Segment Start: Material for the task

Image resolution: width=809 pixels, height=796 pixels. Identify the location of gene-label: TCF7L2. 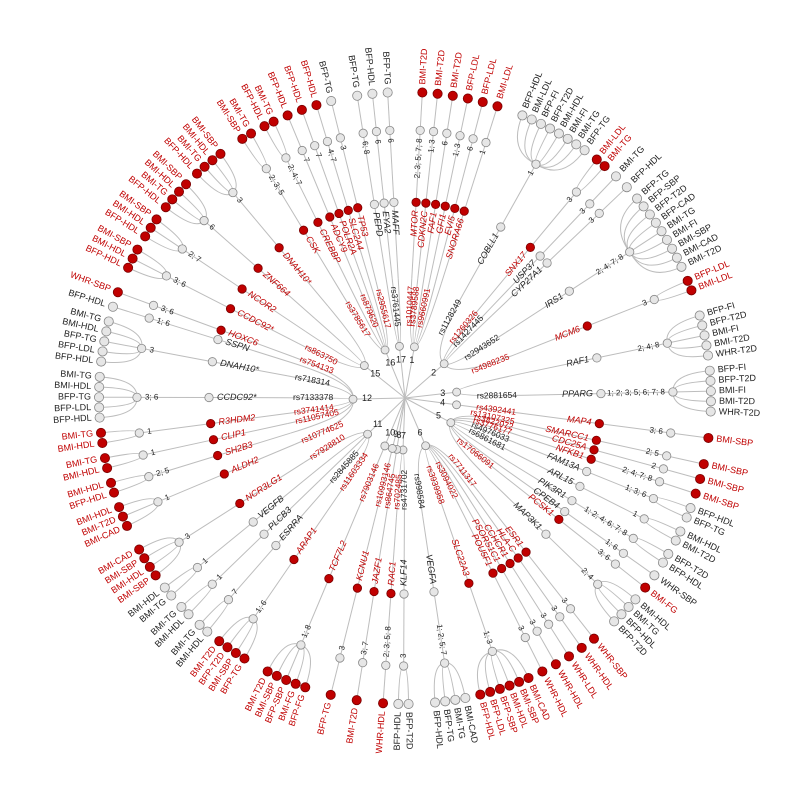
(338, 556).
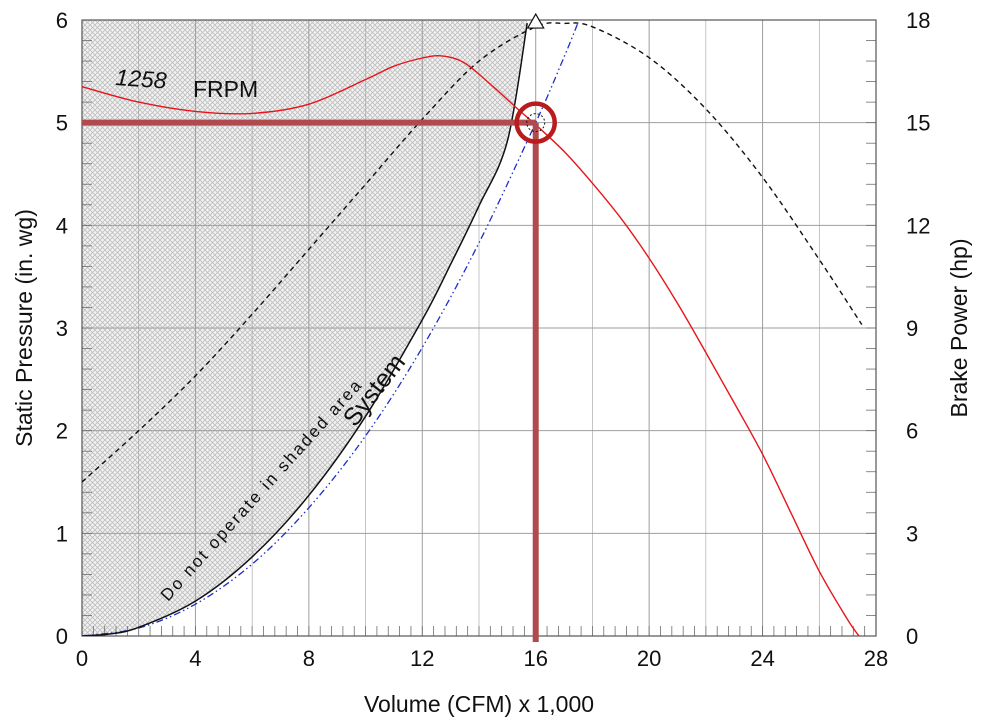  I want to click on y-tick-label-left: 1, so click(62, 534).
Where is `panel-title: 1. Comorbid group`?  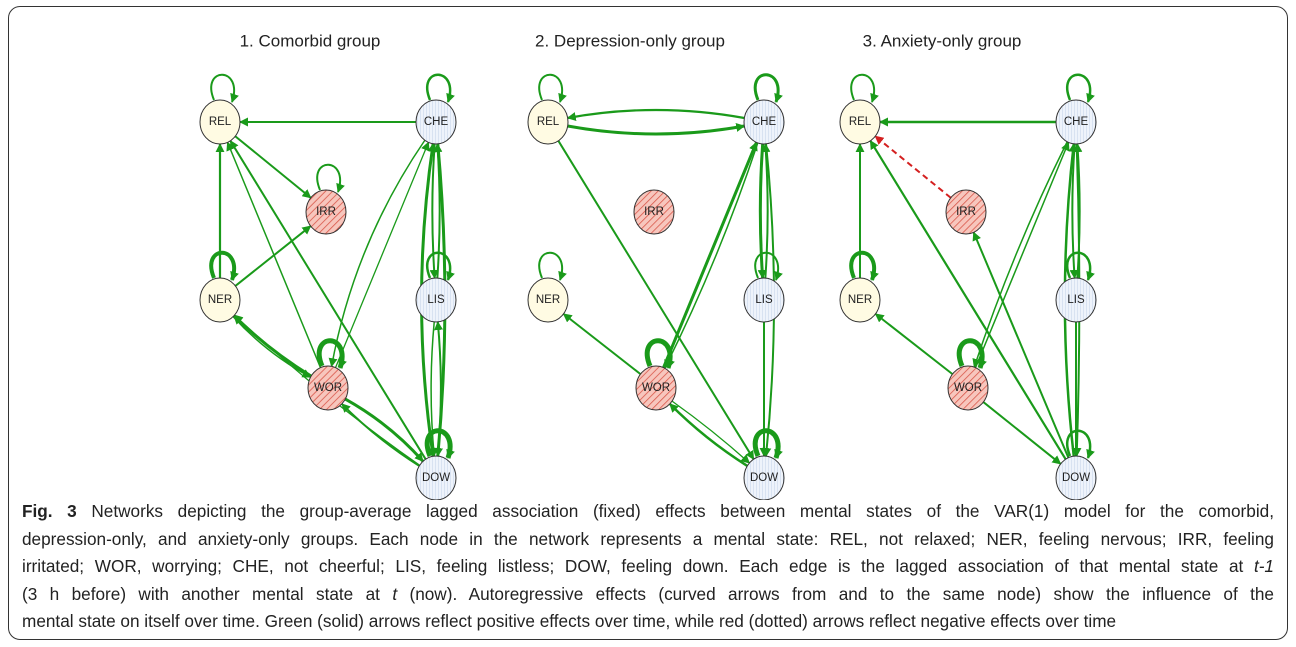 panel-title: 1. Comorbid group is located at coordinates (310, 40).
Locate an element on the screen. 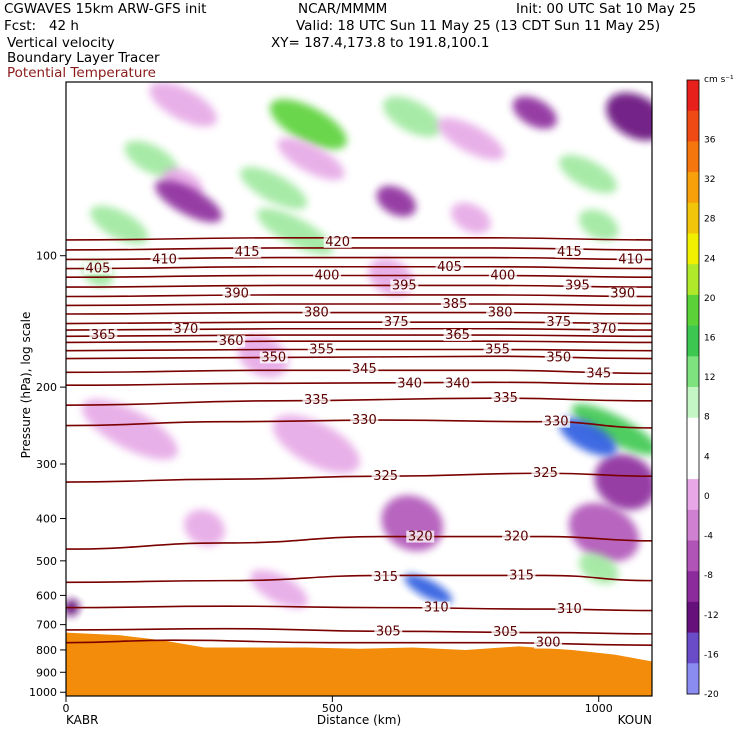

Segment End: Material for the task

Set down the material again word for word, starting at its beginning and ending with the line that contains "I want to click", and leave the pictures out.

Response area »
Image resolution: width=809 pixels, height=796 pixels. Identify the location of gene-label: TCF7L2. 
(338, 556).
  I want to click on y-tick-label-left: 1, so click(62, 534).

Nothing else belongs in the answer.